Looking back on my first maternity leave, here's another point that comes to mind about returning to work: My husband wasn't in tears. I don't think it even occurred to him -- or me -- that he might want to opt out. He was, however, already starting to stress about what we now call work-life issues. (The pattern we established all those years ago -- he picks up the kids twice a week, I do three; he does the laundry, I handle the housecleaning -- still stands.)

Now comes The Sunday New York Times August 11 cover story, "The Opt-Out Generation Wants Back In" -- which challenges us to re-examine the choices opt-out moms and their partners made- - decisions that would cement paths for their marriages, their long-term financial outlook and their search for purpose and self-worth.

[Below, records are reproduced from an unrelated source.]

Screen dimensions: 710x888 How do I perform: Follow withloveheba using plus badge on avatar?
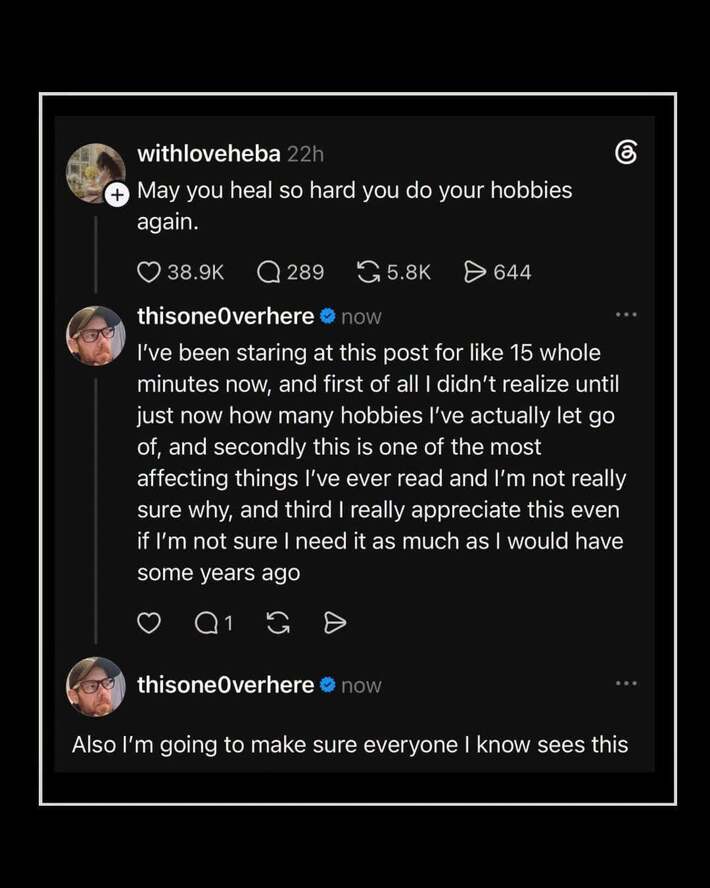tap(117, 195)
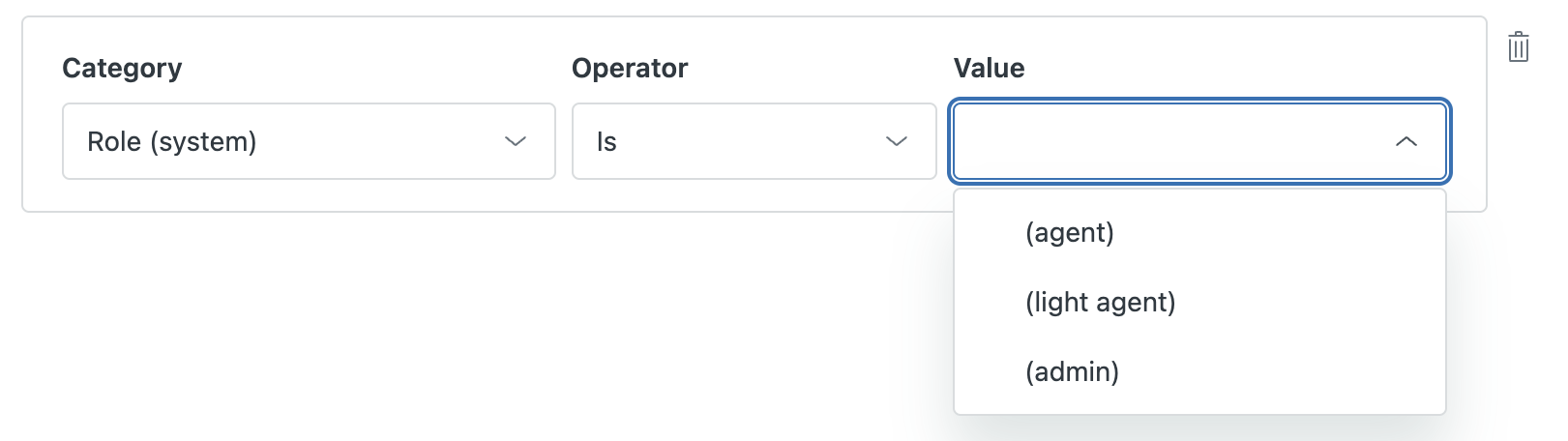Open the Is operator dropdown
The image size is (1568, 441).
coord(754,141)
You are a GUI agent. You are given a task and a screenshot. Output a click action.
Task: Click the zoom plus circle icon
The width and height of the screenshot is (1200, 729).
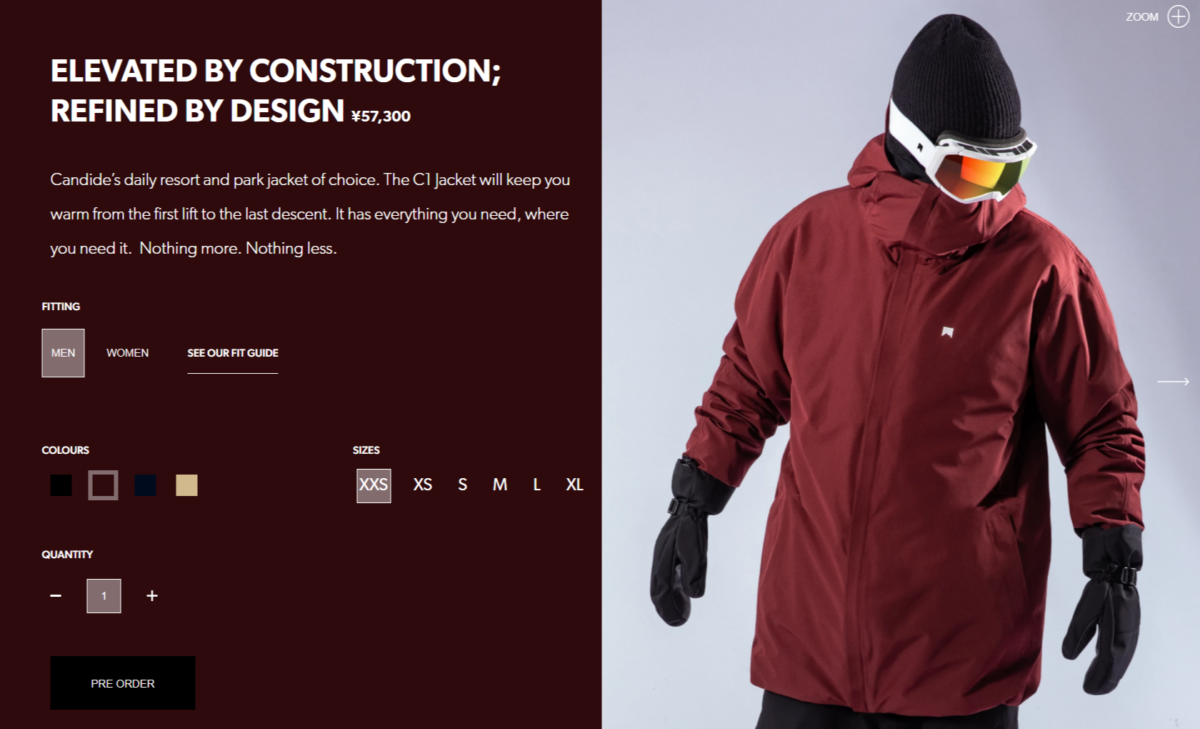(1177, 17)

The Times article (written by the incredibly thoughtful Judith Warner) makes many interesting points, but one that hits home for me is the idea that the while women might consider a fallback position of staying home, few dads do. And yet, while that topic may be out of reach for most men at this moment, work-life is becoming an increasing topic for working dads. "Young men are realizing they have to do more at home than their fathers did, and today's young men want to do so," according to Stew Friedman, management professor of the Wharton School in his research on working parenthood.

I love the idea that men are feeling the pull of finding work-life satisfaction, that stay-at-home dads have entered the public discourse (and along with that, breadwinning moms and that the concept of opting out might be something for men to consider. I love these male trends because it rightfully helps move the work-life conversation beyond working moms to include all employees. Let me be clear, however: We have not solved this question for working moms by a long shot, but adding men to the mix adds more fuel to the fight.

I'm glad I still have my career. I support my family, I am valued at work, and I'm a role model to both my daughter and my son. My career has also forced my husband and me to develop a fairly equitable approach to running our family, from divvying up chores to choosing new jobs. Do I wish I had more free time? Always. But my boss' embrace (and advocacy) of the power of flexibility has helped me not only to grow in my career, but also to negotiate life's complex twists and turns as well.

As always, working moms lead the way on work life. Men are joining up fast.